Wenn wir um 15.30 Uhr auf Zelle kamen, war die Kaltverpflegung schon ausgegeben, und die SED-Zeitung Neues Deutschland lag zur politischen Weiterbildung vor der Zellentür. Es gab drei Stunden „Feierabend“, man konnte lesen, miteinander reden, durchs Gitterfenster schauen, ab 19 Uhr war, auch im Sommer, Nachtruhe. So ging das jahraus und jahrein. Wenn ich aus meinem Zellenfenster sah, blickte ich auf einen Turm mit der Wetterfahne; sie trug die Jahreszahl 1779. Da war Goethe, der Waldheim 1790 und 1813 besuchte, 30 Jahre alt und das Zuchthaus schon 63.

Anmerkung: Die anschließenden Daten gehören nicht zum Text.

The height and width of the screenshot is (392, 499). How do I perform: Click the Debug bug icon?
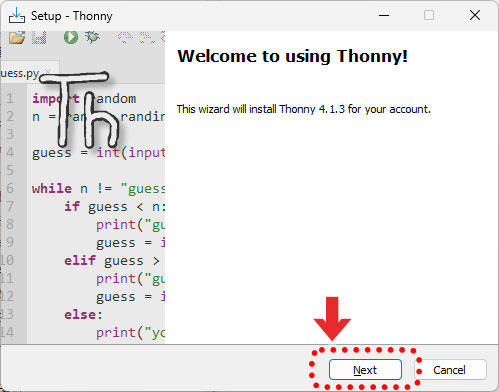pyautogui.click(x=92, y=37)
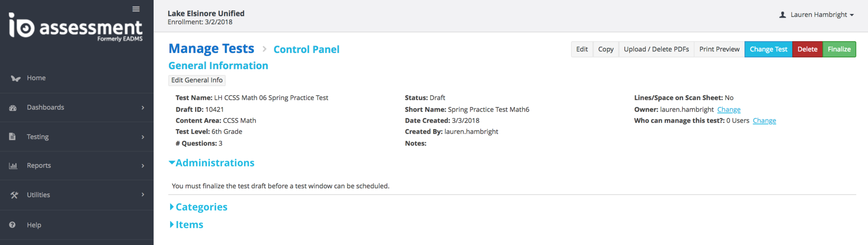Click the io assessment logo
Screen dimensions: 868x245
coord(75,27)
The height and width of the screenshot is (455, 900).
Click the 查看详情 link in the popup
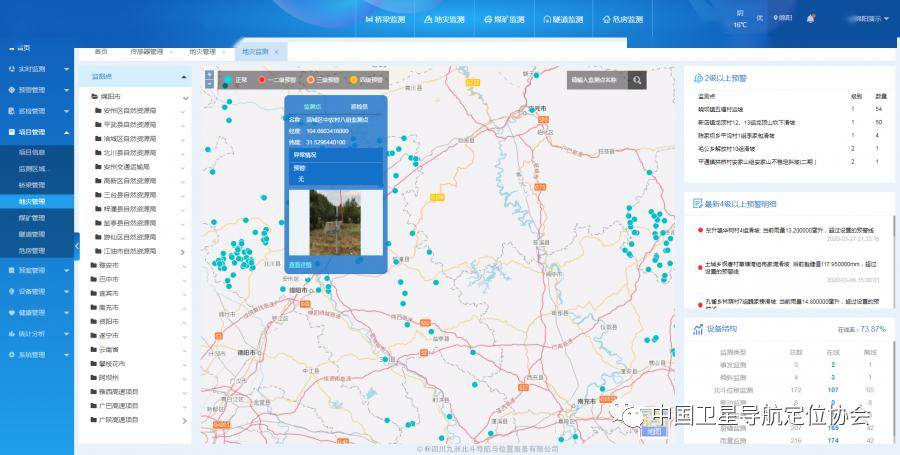click(x=300, y=265)
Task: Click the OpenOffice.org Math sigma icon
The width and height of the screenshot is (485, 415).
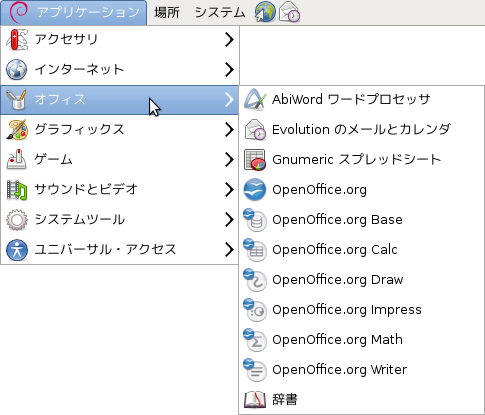Action: (255, 339)
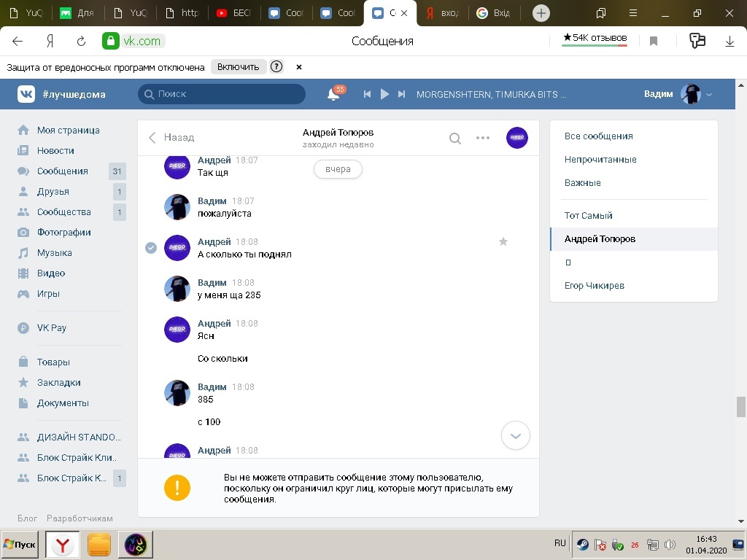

Heute dagegen hat jedes Bundesland seine eigene Strafvollzugsordnung, die den Gefangenen Freiheiten zugesteht, von denen wir im SED-Staat nur träumen konnten. In der Einzelzelle, die für uns Besucher in der „Bremen“ aufgeschlossen wurde, gibt es Radio und Fernseher, jede Menge Bücher und Lebensmittel. Wenn der Gefangene allein sein möchte, kann er seine Zelle von innen verschließen, nur die Justizbeamten können sie dann von außen öffnen. Auf dem Flur gibt es einen Telefonapparat, von dem aus bis zu sieben Nummern, die vorher angegeben werden müssen, angewählt werden können. In einer Küche kann der Gefangene, wenn er mag, sich selbst Mahlzeiten zubereiten oder Kuchen backen. Es ist ihm erlaubt, seine Zivilkleidung zu tragen, und auch die Besuchszeit ist viel großzügiger geregelt als zu unserer Zeit. Wir damals im DDR-Zuchthaus sollten mit allen Mitteln „umerzogen“ werden!

In der Einzelzelle gibt es Radio, Fernseher, Bücher

Während wir vor fünfzig Jahren 1.700 Gefangene waren und zu viert auf einer Zelle von 9,2 Quadratmetern (das stand so an der Zellentür!) hausten, sind es jetzt nur noch 360 Gefangene, also weniger als ein Fünftel, die von 195 Bediensteten betreut werden, darunter auch zwölf Sozialpädagogen, zehn Psychologen und eine Anstaltsärztin. Die „Freistunde“ in militärischer Formation ist abgeschafft, die Gefangenen schlendern durch Grünanlagen, sitzen auf Bänken oder spielen Schach mit kindsgroßen Figuren. Es gibt auch eine Seniorenabteilung für lebenslängliche Häftlinge, die nicht mehr arbeiten können oder wollen. So ist 2013 der älteste Gefangene 85 Jahre alt geworden.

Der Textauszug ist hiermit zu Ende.